A Temporal Reasoning Benchmarking Framework for LRMs via Difficulty-controlled and Dynamic Test Generation

2026-07-06Software Engineering

Software Engineering
AI summary

The authors created TRACE, a new way to test how well Large Reasoning Models (LRMs) handle problems involving time and logic. Unlike older tests, TRACE lets them control how hard the problems are and checks if the models truly reason through the steps, not just guess answers. They built a big test set called TRACEBench with 1,200 questions and found that models often guess right without correct reasoning about 28% of the time. They also discovered different types of reasoning mistakes that depend on the model size. Their work helps better measure the real reasoning skills of these models.

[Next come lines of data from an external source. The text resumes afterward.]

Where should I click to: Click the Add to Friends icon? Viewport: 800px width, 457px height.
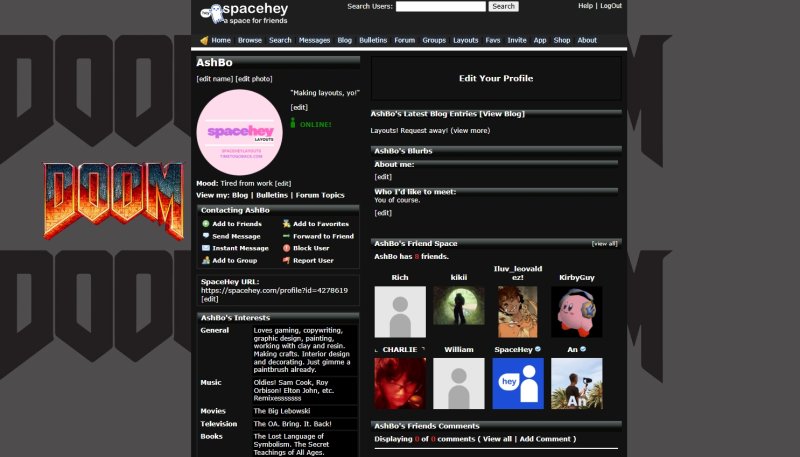pos(206,224)
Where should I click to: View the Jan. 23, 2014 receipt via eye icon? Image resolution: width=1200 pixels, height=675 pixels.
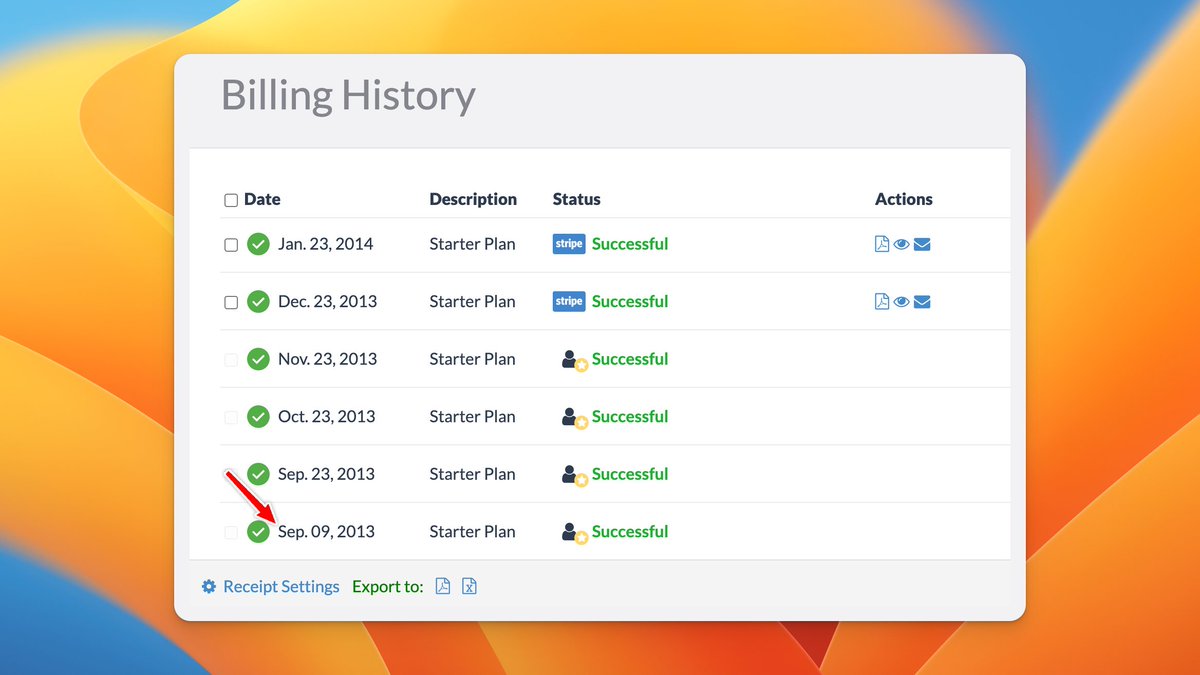(901, 244)
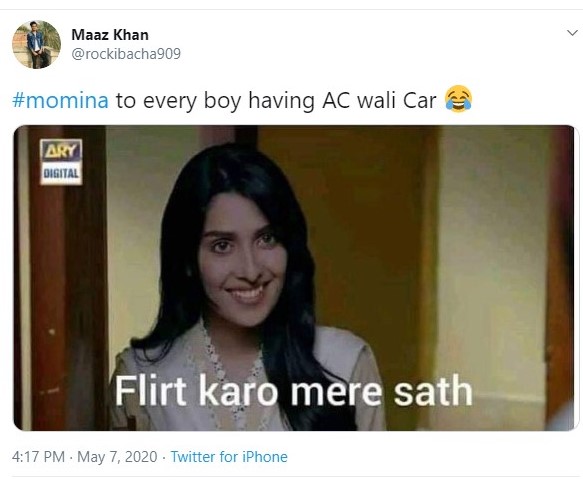583x482 pixels.
Task: Click the DIGITAL label under ARY logo
Action: pos(61,173)
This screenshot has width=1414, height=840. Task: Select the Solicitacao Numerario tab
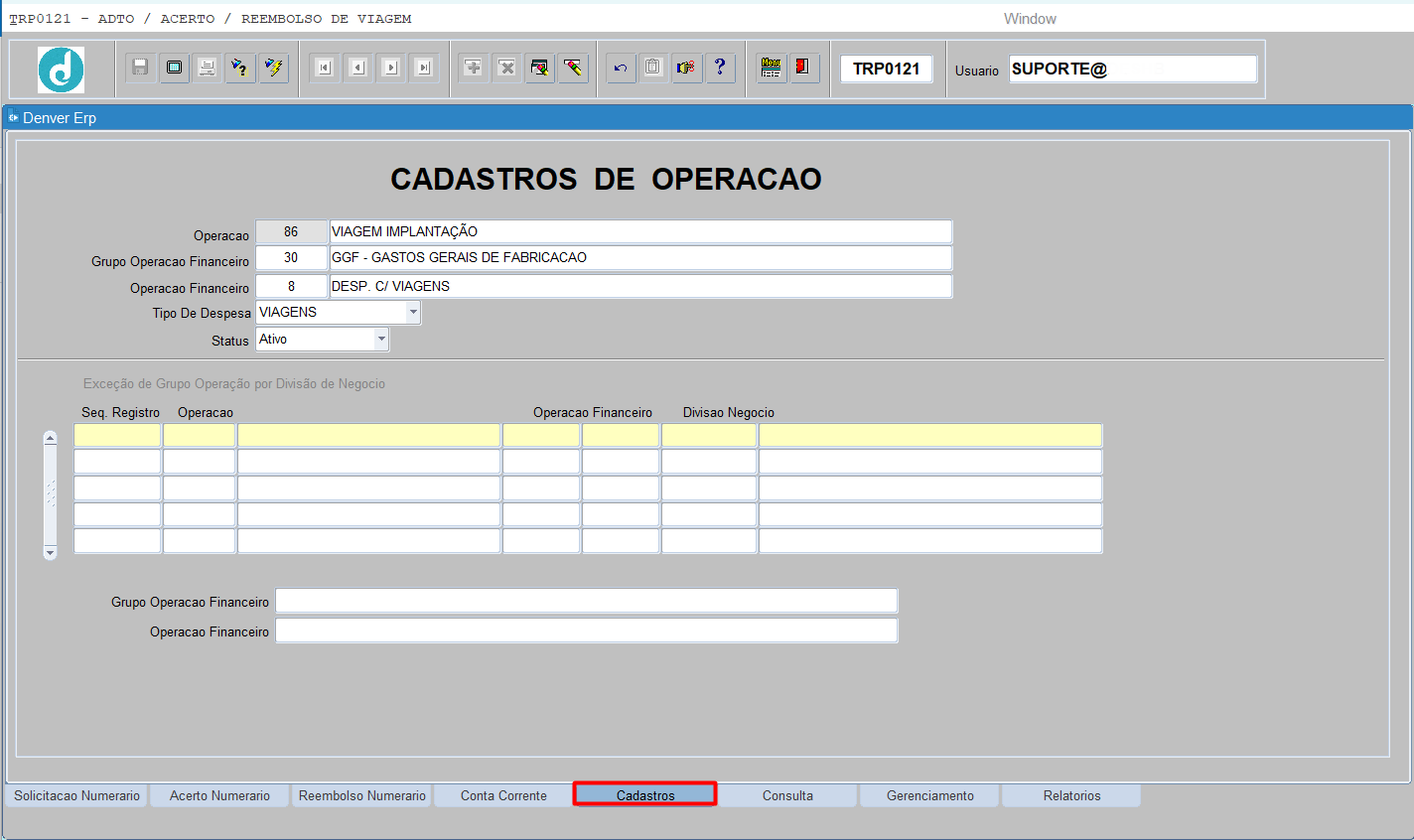tap(76, 795)
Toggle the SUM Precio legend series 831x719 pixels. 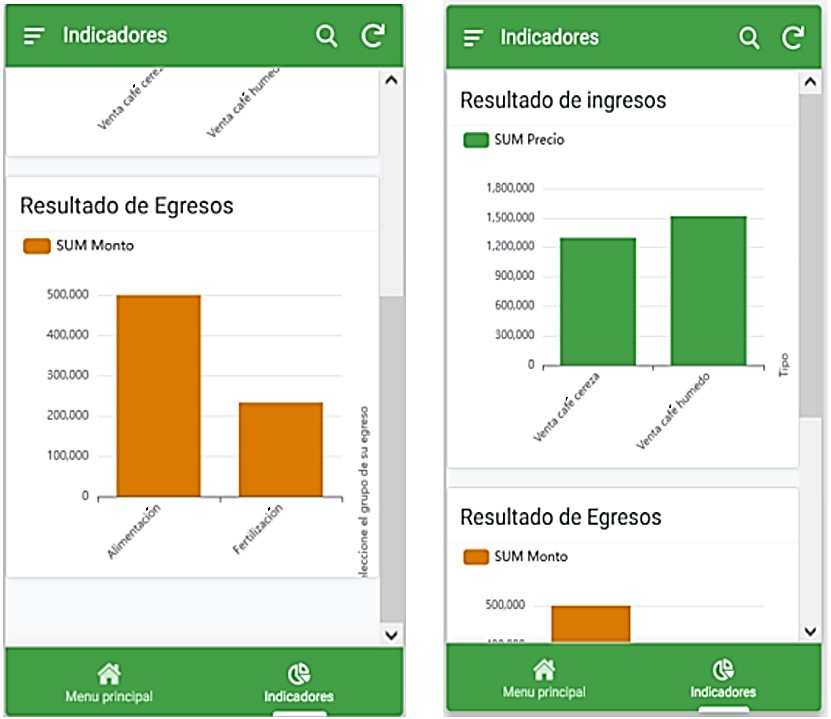tap(514, 140)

Large Reasoning Models (LRMs)Temporal reasoningAllen's Interval AlgebraConstraint satisfaction problemsBenchmarkingTrace-Based Verification OracleModel evaluationSpurious guessingDifficulty controlReasoning failure modes
Authors
Shide Zhou, Kailong Wang, Ling Shi, Haoyu Wang
Abstract
Defining the reasoning boundaries and ensuring the reliability of Large Reasoning Models (LRMs) remains a critical challenge. Current benchmarks primarily rely on static datasets susceptible to data contamination or synthetic tasks lacking fine-grained difficulty control. Furthermore, standard outcome-based evaluations often conceal reasoning flaws by neglecting the reasoning process. To address these limitations, we introduce TRACE, a testing framework that models temporal reasoning as constraint satisfaction problems via Allen's Interval Algebra. This approach enables precise regulation of logical complexity and incorporates a Trace-Based Verification Oracle to validate reasoning faithfulness. Using this framework, we construct TRACEBench, an extensive benchmark comprising 1,200 synthesized test instances across graded difficulty levels. We employ TRACE to evaluate eight widely used LRMs on TRACEBench. The results confirm a strong negative correlation between model performance and our difficulty metric (Pearson's r approximately -0.96), validating the effectiveness of our difficulty control mechanism. Moreover, our trace-based analysis exposes significant discrepancies between reasoning validity and final answers, revealing a high spurious guessing rate of approximately 28% in mid-sized models. In addition, we diagnose scale-dependent failure modes, ranging from Degenerative Loops in small models to Reasoning Explosion in advanced architectures. TRACE thus provides a robust, automated platform for benchmarking the true temporal reasoning capabilities of LRMs.